Under federal law, however, you may not inspect or copy the following records: information compiled in reasonable anticipation of, or use in, a civil, criminal, or administrative action or proceeding; and protected health information that is subject to law that prohibits access to protected health information. Depending on the circumstances, a decision to deny access may be reviewable. In some circumstances, you may have a right to have this decision reviewed. Please contact our Privacy Contact if you have questions about access to your medical record.

You have the right to request a restriction of your protected health information. This means you may ask us not to use or disclose any part of your protected health information for the purposes of treatment, payment or healthcare operations. You may also request that any part of your protected health information not be disclosed to family members or friends who may be involved in your care or for notification purposes as described in this Notice. Your request must state the specific restriction requested and to whom you want the restriction to apply.

Your dentist is not required to agree to a restriction that you may request. If your dentist believes it is in your best interest to permit use and disclosure of your protected health information, your protected health information will not be restricted. If your dentist does agree to the requested restriction, we may not use or disclose your protected health information in violation of that restriction unless it is needed to provide emergency treatment. With this in mind, please discuss any restriction you wish to request with the office privacy contact. You may request a restriction by speaking with the office manager who is the privacy contact.
You have the right to request to receive confidential communications from us by alternative means or at an alternative location. We will accommodate reasonable requests. We may also condition this accommodation by asking you for information as to how payment will be handled or specification of an alternative address or other method of contact. We will not request an explanation from you as to the basis for the request. Please make this request in writing to our Privacy Contact.

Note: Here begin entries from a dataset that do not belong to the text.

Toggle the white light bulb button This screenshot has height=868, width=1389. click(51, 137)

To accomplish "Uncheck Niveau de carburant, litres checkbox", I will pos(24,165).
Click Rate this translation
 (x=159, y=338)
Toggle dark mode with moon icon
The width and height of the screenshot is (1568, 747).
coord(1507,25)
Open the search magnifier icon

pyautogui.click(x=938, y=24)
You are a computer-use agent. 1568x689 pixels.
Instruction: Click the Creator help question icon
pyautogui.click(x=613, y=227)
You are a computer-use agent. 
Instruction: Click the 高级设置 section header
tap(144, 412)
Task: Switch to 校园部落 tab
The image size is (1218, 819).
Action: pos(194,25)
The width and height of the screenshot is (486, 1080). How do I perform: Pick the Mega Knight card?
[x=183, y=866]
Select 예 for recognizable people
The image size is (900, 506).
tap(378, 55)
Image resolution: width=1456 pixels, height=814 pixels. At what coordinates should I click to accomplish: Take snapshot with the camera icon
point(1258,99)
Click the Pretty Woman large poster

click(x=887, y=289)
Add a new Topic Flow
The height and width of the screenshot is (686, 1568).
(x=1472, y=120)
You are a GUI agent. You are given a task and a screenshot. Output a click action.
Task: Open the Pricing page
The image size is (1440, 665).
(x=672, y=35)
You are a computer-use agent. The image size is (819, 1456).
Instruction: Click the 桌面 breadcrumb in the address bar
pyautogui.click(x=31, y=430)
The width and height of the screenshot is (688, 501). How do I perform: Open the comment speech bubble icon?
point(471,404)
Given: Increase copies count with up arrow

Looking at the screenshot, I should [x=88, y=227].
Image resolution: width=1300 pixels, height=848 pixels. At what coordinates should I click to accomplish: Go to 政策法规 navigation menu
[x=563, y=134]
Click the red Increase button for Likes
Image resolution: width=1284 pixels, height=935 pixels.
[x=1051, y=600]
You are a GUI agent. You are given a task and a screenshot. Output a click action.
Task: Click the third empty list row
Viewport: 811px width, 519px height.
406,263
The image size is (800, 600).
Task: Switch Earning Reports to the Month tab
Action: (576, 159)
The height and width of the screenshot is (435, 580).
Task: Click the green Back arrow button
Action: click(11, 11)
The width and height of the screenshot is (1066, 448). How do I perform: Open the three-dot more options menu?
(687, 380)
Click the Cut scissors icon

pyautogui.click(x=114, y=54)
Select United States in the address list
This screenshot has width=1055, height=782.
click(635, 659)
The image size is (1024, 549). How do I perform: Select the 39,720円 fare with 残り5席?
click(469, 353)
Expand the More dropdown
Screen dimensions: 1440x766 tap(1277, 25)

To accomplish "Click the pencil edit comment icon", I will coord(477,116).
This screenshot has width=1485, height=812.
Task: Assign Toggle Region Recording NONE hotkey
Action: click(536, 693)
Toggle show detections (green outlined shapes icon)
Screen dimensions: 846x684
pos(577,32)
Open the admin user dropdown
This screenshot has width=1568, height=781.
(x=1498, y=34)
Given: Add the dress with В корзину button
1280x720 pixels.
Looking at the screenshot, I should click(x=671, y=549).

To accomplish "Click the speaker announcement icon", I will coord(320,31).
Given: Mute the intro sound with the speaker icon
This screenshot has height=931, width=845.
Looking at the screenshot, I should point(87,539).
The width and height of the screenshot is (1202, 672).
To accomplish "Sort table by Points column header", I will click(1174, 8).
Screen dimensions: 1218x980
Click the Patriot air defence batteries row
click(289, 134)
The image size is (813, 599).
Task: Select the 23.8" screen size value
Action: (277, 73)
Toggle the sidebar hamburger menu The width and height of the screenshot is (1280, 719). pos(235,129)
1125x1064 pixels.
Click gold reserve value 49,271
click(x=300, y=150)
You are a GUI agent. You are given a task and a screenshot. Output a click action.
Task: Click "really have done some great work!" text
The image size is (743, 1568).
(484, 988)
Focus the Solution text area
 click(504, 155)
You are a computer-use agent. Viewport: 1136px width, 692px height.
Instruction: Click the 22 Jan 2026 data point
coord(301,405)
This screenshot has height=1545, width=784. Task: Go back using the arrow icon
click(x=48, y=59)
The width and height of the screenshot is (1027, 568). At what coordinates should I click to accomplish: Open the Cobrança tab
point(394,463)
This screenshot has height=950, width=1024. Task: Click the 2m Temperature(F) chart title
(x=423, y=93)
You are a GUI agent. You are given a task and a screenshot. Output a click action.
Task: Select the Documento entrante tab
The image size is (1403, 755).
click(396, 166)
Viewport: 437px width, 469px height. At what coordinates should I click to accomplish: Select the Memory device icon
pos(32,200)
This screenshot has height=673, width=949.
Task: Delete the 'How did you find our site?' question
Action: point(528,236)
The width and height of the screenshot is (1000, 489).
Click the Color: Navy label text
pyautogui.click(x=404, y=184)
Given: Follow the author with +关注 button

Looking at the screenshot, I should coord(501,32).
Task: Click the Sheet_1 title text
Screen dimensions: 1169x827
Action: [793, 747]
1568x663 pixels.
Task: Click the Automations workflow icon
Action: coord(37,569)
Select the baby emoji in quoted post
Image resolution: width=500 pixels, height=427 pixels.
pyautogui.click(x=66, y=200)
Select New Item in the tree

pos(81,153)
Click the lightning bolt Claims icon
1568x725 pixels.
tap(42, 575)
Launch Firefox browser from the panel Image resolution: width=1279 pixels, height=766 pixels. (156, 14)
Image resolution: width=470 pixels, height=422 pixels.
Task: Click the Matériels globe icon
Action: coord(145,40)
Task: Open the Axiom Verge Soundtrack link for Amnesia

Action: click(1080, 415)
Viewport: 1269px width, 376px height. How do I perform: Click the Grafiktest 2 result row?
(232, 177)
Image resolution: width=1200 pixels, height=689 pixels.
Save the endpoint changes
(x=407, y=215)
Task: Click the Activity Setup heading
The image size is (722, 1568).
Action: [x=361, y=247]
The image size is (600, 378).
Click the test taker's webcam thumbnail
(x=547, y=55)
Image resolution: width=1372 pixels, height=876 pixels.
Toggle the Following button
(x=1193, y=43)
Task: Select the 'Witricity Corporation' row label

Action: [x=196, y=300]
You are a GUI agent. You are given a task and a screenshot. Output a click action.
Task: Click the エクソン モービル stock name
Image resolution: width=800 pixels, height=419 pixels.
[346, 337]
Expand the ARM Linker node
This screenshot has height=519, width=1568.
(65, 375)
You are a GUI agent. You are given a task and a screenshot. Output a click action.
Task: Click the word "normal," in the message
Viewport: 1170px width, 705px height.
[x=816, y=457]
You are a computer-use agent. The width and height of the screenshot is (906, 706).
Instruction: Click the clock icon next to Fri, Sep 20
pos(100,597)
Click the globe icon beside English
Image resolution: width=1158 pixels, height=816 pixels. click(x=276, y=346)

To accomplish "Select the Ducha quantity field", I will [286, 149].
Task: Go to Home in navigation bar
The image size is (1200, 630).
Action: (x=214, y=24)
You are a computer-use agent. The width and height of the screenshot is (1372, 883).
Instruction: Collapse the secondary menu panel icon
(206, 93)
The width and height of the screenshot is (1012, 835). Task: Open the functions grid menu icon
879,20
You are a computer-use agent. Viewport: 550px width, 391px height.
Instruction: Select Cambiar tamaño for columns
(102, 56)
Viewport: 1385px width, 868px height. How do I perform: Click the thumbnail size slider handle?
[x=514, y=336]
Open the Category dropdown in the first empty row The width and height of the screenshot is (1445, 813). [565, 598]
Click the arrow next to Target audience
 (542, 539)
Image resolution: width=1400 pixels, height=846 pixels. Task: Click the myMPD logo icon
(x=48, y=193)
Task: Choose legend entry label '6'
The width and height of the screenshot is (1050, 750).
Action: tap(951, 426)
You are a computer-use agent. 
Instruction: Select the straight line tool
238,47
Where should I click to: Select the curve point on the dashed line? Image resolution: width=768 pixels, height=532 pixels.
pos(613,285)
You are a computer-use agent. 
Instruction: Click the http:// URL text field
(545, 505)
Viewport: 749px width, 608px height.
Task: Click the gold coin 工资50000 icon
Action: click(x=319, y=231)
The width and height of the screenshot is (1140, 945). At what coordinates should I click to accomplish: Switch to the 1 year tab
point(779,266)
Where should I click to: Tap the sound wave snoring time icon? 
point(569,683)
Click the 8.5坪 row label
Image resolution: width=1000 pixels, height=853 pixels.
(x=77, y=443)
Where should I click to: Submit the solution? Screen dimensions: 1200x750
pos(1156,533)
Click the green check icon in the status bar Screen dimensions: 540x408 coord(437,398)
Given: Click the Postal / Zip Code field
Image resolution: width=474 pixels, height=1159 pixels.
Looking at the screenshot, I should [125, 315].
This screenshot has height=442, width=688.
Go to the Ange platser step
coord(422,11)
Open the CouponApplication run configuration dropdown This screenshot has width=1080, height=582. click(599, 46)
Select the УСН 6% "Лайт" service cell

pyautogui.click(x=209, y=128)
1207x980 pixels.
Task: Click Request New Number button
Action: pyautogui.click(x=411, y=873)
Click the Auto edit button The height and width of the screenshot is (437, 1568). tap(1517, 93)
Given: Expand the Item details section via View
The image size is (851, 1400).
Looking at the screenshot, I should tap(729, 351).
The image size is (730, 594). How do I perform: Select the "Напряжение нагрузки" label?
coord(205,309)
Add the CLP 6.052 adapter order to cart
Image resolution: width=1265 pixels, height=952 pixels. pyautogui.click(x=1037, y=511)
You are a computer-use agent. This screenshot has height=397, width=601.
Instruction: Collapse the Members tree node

You may have the right to have your provider amend your protected health information. This means you may request an amendment of protected health information about you in a designated record set for as long as we maintain this information. In certain cases, we may deny your request for an amendment. If we deny your request for amendment, you have the right to file a statement of disagreement with us and we may prepare a rebuttal to your statement and will provide you with a copy of any such rebuttal. Please contact our Privacy Contact to determine if you have questions about amending your medical record.

You have the right to receive an accounting of certain disclosures we have made, if any, of your protected health information. This right applies to disclosures for purposes other than treatment, payment or healthcare operations as described in this Notice. It excludes disclosures we may have made to you, for a facility directory, to family members or friends involved in your care, or for notification purposes, or disclosures for which you have signed an authorization. You have the right to receive specific information regarding these disclosures that occurred after April 14, 2003. You may request a shorter timeframe. The right to receive this information is subject to certain exceptions, restrictions and limitations.

You have the right to obtain a paper copy of this Notice from us, upon request, even if you have agreed to accept this Notice electronically.
3. COMPLAINTS

You may complain to us or to the Secretary of Health and Human Services if you believe your privacy rights have been violated by us. You may file a complaint with us by notifying our Privacy Contact of your complaint. We will not retaliate against you for filing a complaint.

You may contact our Privacy Contact, the OFFICE MANAGER for further information about the complaint process.

This Notice was published and becomes effective on April 14, 2003.